[Opening Provided material section]

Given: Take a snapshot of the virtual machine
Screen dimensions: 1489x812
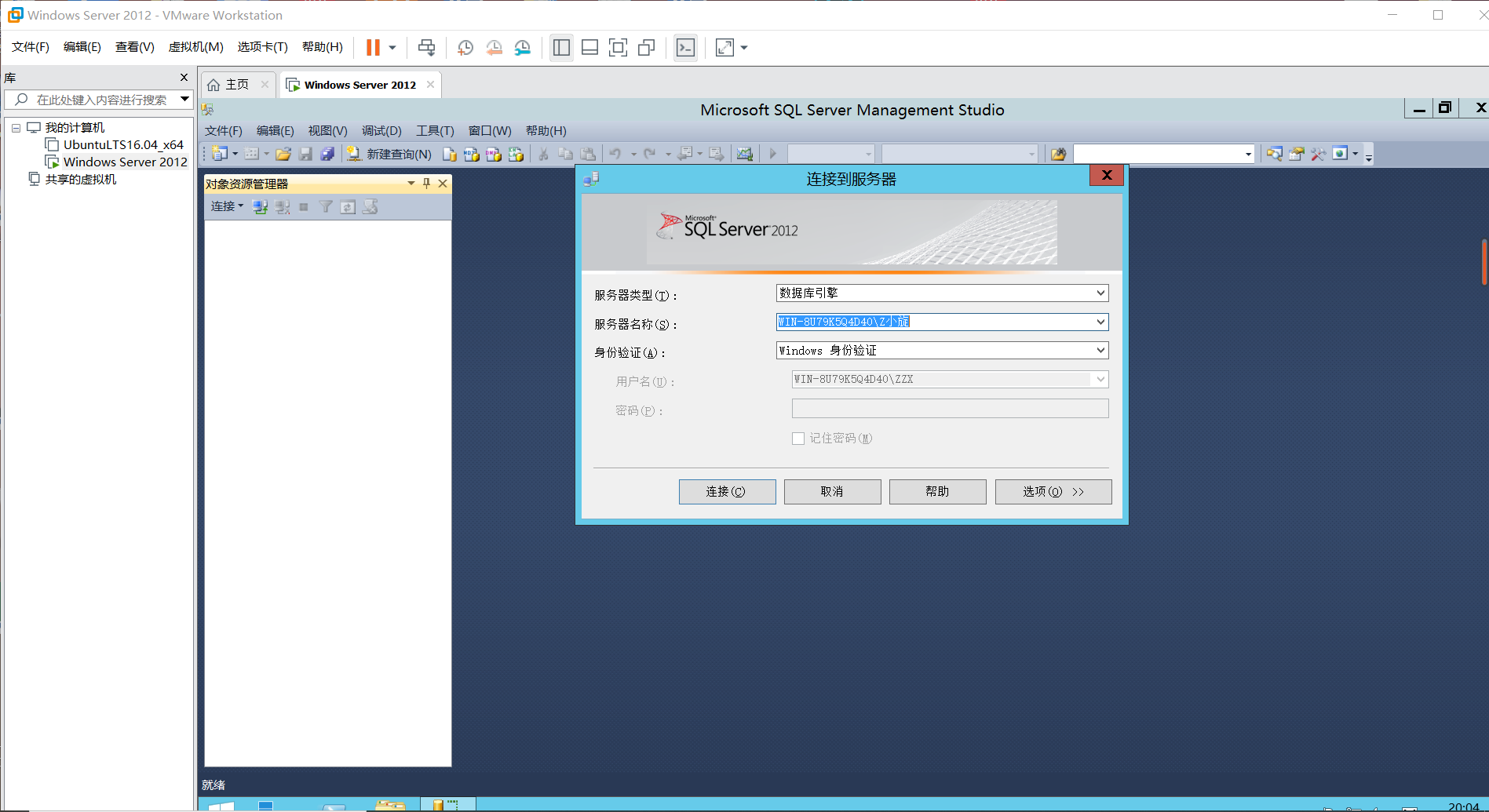Looking at the screenshot, I should pos(465,48).
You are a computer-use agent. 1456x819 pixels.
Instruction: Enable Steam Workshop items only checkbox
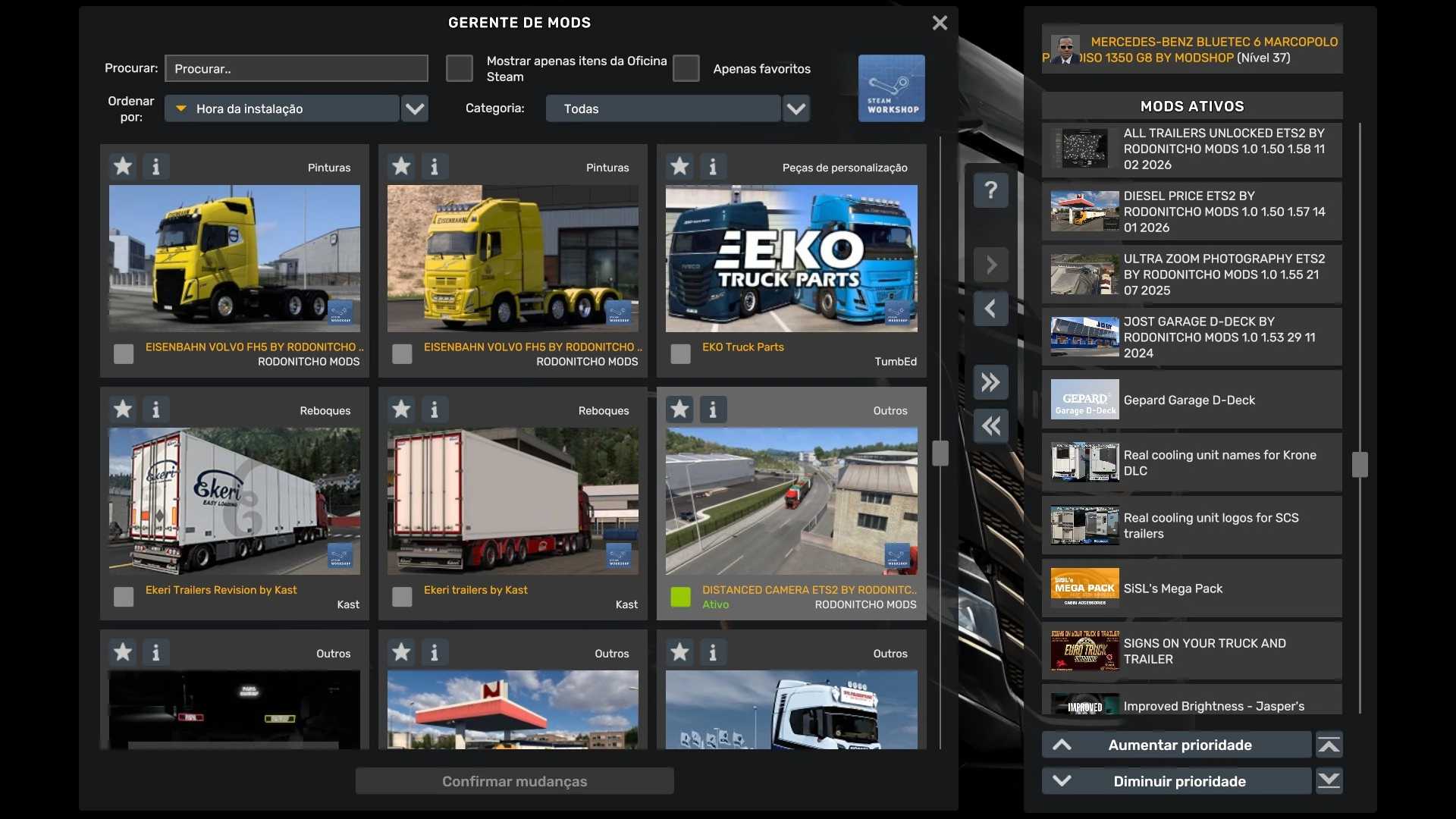tap(459, 68)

[Closing Provided material section]

Pictures appear in the records above. Output everything except them, exactly.

Given: Take a snapshot of the virtual machine
Screen dimensions: 1489x812
Looking at the screenshot, I should pos(465,48).
You are a computer-use agent. 1456x819 pixels.
Instruction: Enable Steam Workshop items only checkbox
tap(459, 68)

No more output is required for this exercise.